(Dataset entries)
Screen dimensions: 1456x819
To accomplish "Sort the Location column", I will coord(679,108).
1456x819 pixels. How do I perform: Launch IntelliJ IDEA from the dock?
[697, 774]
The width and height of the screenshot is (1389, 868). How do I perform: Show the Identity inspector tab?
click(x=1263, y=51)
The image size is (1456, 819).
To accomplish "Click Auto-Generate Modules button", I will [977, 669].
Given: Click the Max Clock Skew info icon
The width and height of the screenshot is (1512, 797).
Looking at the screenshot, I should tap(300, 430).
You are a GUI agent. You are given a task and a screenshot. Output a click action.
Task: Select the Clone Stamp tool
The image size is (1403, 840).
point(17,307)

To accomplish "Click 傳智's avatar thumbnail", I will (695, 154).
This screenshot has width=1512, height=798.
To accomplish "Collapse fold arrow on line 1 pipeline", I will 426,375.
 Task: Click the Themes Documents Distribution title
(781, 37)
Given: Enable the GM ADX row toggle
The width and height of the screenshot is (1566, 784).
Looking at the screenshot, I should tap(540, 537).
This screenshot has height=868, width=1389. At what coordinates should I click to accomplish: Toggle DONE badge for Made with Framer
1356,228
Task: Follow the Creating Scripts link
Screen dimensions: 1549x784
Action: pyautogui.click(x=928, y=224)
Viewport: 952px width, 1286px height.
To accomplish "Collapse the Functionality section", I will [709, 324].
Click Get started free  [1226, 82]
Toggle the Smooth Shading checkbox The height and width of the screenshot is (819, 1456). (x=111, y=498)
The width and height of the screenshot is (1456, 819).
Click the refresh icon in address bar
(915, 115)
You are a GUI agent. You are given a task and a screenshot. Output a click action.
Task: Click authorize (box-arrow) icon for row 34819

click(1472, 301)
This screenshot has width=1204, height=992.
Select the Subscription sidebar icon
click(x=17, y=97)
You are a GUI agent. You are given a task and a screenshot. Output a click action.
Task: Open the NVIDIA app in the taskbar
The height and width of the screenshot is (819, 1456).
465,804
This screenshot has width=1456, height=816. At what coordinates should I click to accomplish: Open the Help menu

### Prompt:
Filter by the word "Collapse": copy every line of the data that holds it.

### Response below:
To accomplish "Collapse fold arrow on line 1 pipeline", I will 426,375.
To accomplish "Collapse the Functionality section", I will [709, 324].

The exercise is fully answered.